So what then did Nietzsche believe politically? In some respects it is difficult to say a priori, since if one could give a strict formula for how to produce the “highest specimens” of humanity then they would cease to be the highest. Instead their greatness and creativity would be manufactured and predictable. As Nietzsche sometimes puts it, a priori formulas must occasionally give way to the nobility of the “nose,” which recognizes the scent of greatness and vulgarity when it is near. My sense is that Nietzsche is best understood as a radical individualist; one who insists passionately that our duty in life is to become what we are. But what kind of person is that? And how can we avoid false paths? I think the deepest clue lies in his profound treatment of resentment, which is well described by Gilles Deleuze in his classic book Nietzsche:

We rediscover the definition of resentment: resentment is a reaction which simultaneously becomes perceptible and ceases to be acted: a formula which defines sickness in general.
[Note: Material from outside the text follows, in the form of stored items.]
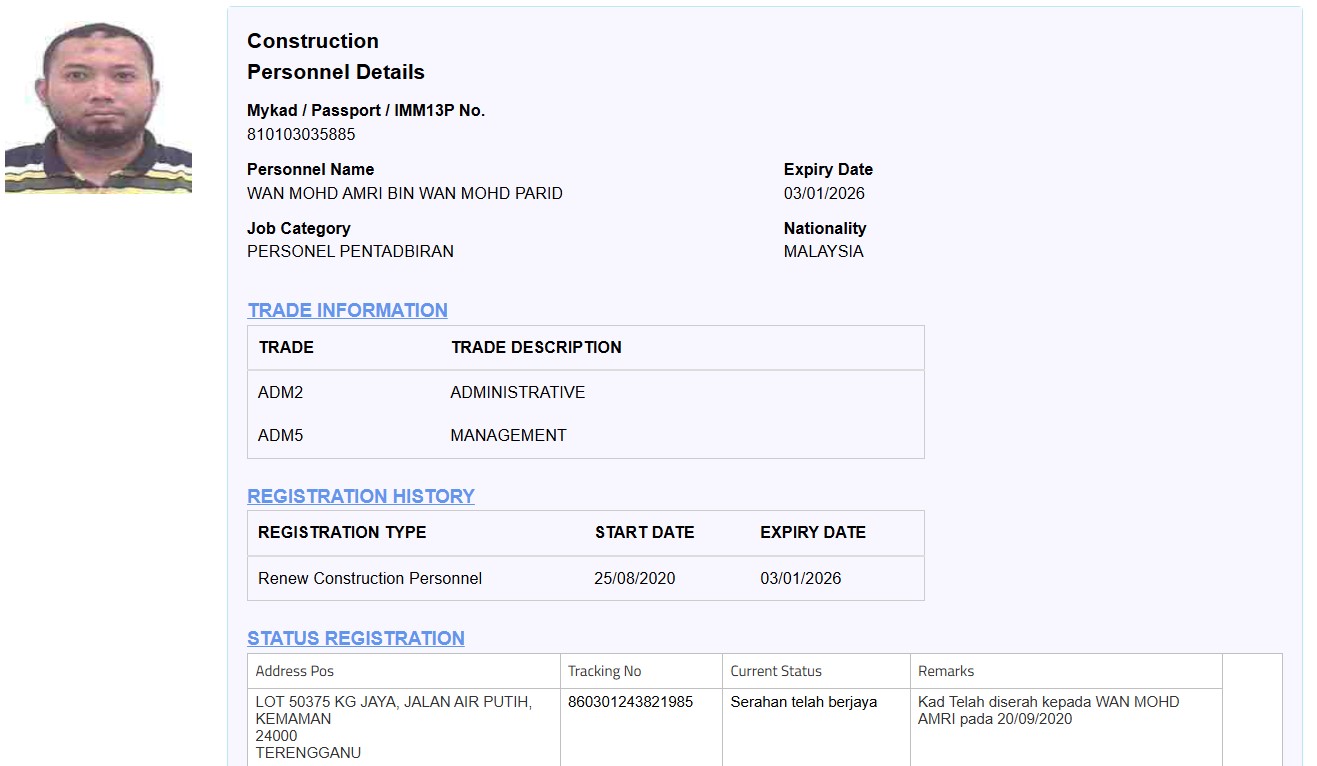The width and height of the screenshot is (1317, 766).
Task: Click the Construction Personnel Details heading
Action: tap(335, 56)
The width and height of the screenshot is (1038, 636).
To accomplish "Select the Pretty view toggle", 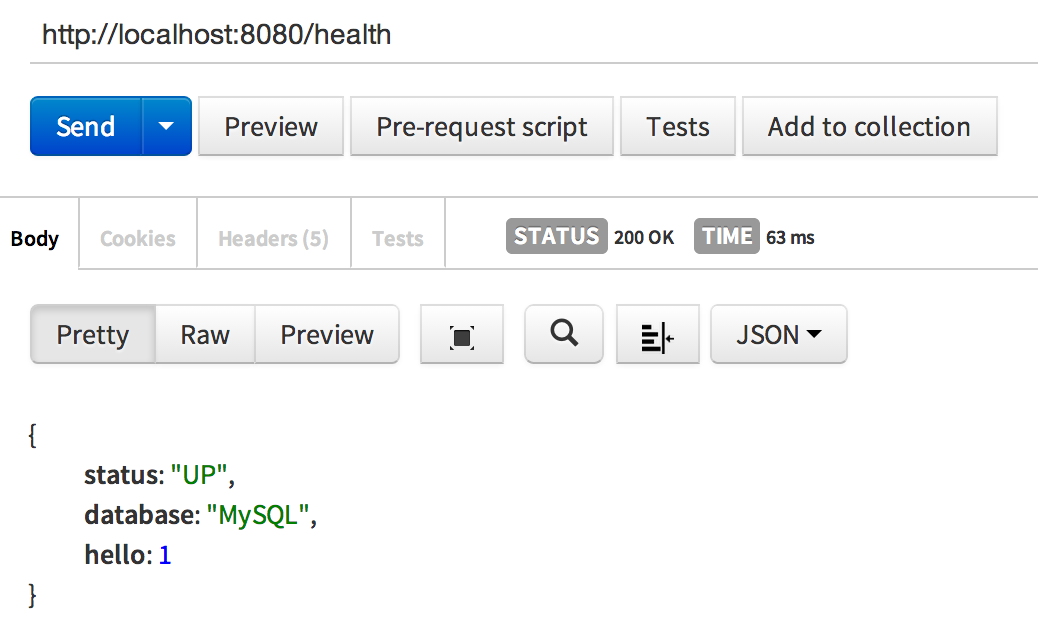I will coord(93,334).
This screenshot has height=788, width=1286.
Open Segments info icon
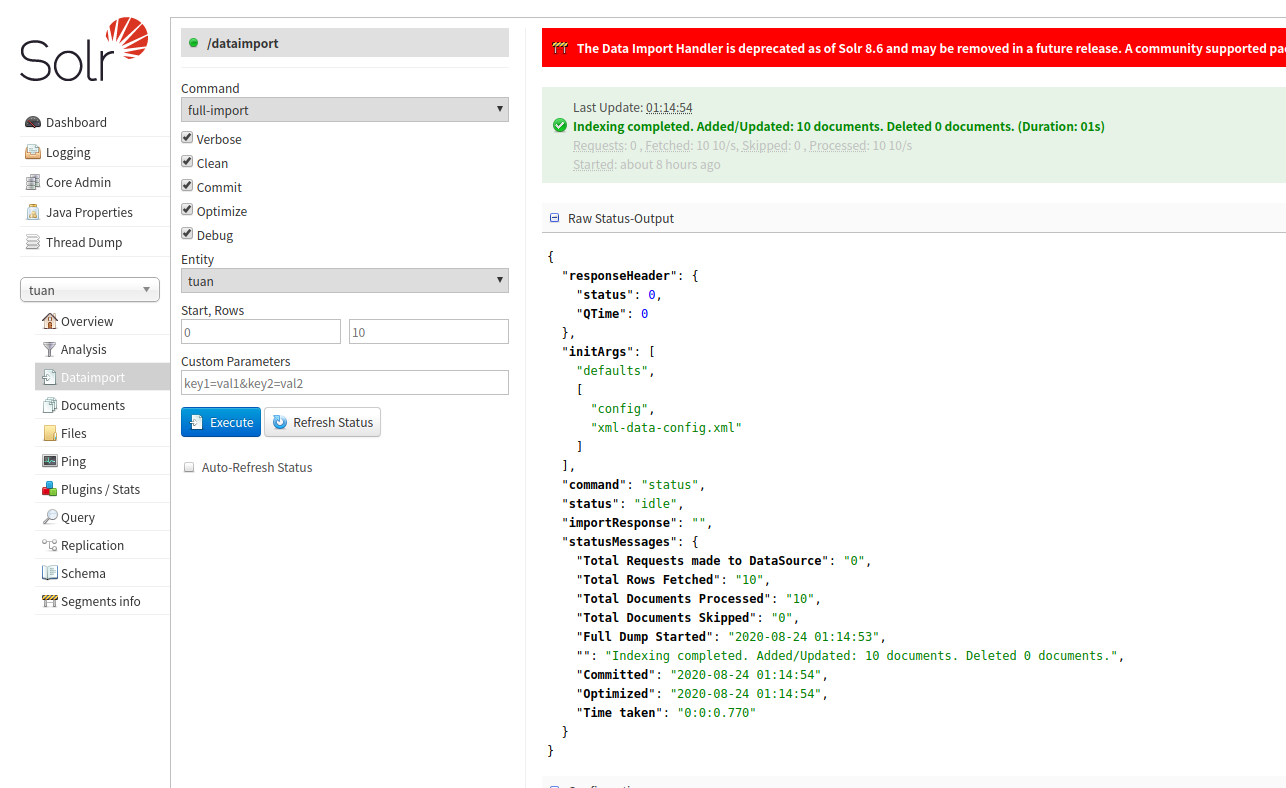(x=49, y=601)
Nietzsche is not simply saying that resentment is a sickness, but rather that sickness as such is a form or resentment.

For Nietzsche, much of human action which appears superficially great is actually done for slavish reasons. The weakness we feel at our limitations becomes a hatred for those who present themselves as our betters, and we therefore undertake works to either bring them down or prove our own superiority. This can take myriad forms, from the socialist demand to redistribute wealth to the poor to the nationalist demand that intellectually minded cosmopolitans are corrupting the pure soul of the real people. Sometimes it even takes more vulgar forms, for instance when someone engages in self-aggrandizing acts to draw attention to themselves from the mass of people who dared to ignore them. In some circumstances, resentment can lead to tremendous and terrifying outbursts of energy, which give it the appearance of strength and power. But this is a lie, since buried beneath all such acts is a personal and collective weakness which stifles all efforts to truly overcome its opposition.
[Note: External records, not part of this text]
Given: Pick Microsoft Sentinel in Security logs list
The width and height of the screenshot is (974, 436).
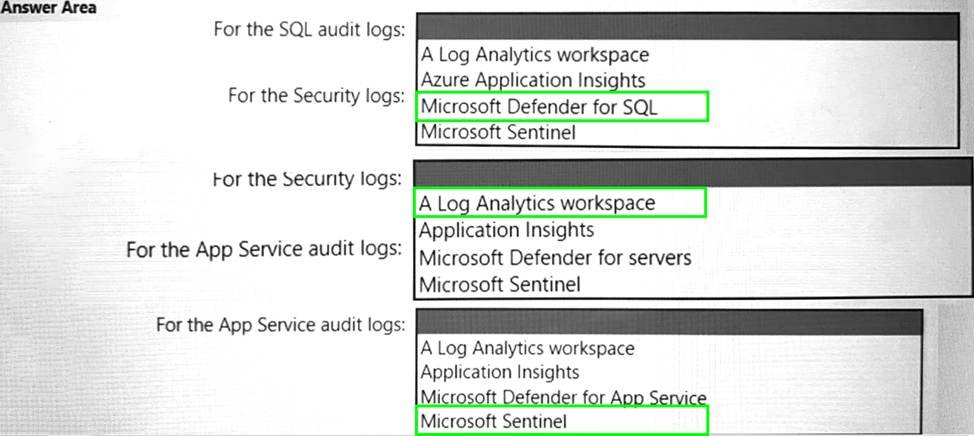Looking at the screenshot, I should (x=498, y=284).
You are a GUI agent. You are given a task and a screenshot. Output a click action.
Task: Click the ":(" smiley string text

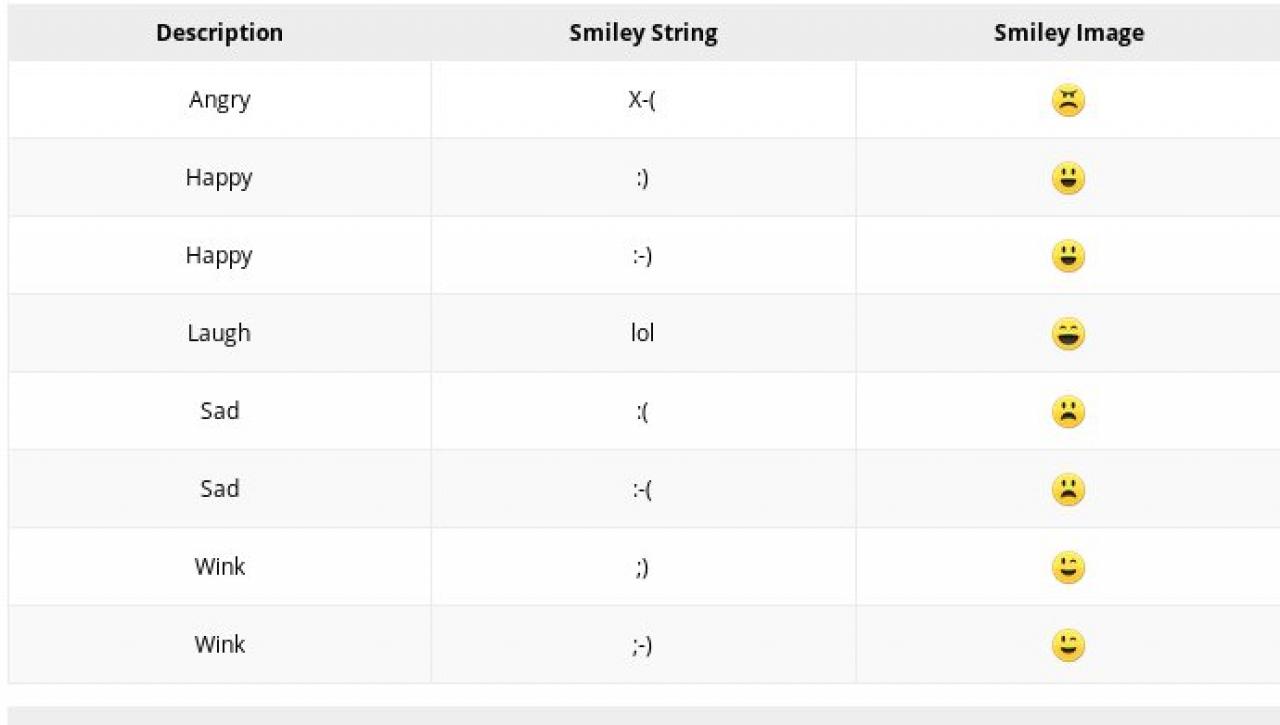[x=642, y=411]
The person driven by resentment may claim to hate the rich or the foreigner and wish them to be destroyed. But they are also dependent on them, since the only way the resentful can feel any real power is by feeling morally superior to what opposes them. The poor need to feel morally superior to the rich to claim they are victims being exploited, as nationalists needs to feel morally superior to the foreigner to feel pride in their collective identity. In this sense, resentment is an impotent force which can wail and brag, but never achieve anything truly for itself. This is left to the truly great person, who lives for himself and his values and cares little enough for the opinions or actions of others.

Conclusion: What Can We Learn From Nietzsche

Nietzsche is one of the most difficult thinkers in the Western canon to think through. This is both in spite and because of his brilliant literary powers. In part due to illness which hampered his ability to write for an extended period of time, most of Nietzsche’s writings appear as aphorisms and short essays rather than sustained works. Nietzsche was also moody and emotional, meaning that he occasionally lashes out with vitriol against a figure or idea which is later treated more soberly. Overall, his philosophy is not a manual for how to become a Nietzschian, but rather how to overcome one’s self limitations and unleash new creative potential and insight. Nonetheless, there are two key points we can pick up from his work.

Firstly, Nietzsche draws our attention to the historical contingency of many of our moral conceits. This is perhaps best accomplished in the On the Genealogy of Morals and the short books Twilight of the Idols and The Antichrist. In these works, Nietzsche develops some of his most striking imagery and ideas. He suggests that most every moral philosopher and figure thus far has failed to recognize that the moral claims they presented were historically and psychologically motivated. They took the moral claims presented as true, when in fact they were culturally or psychologically motivated. The failure to acknowledge this left us unable to recognize the deepest prompts to our actions, leading to a great deal of corruption and vulgarization.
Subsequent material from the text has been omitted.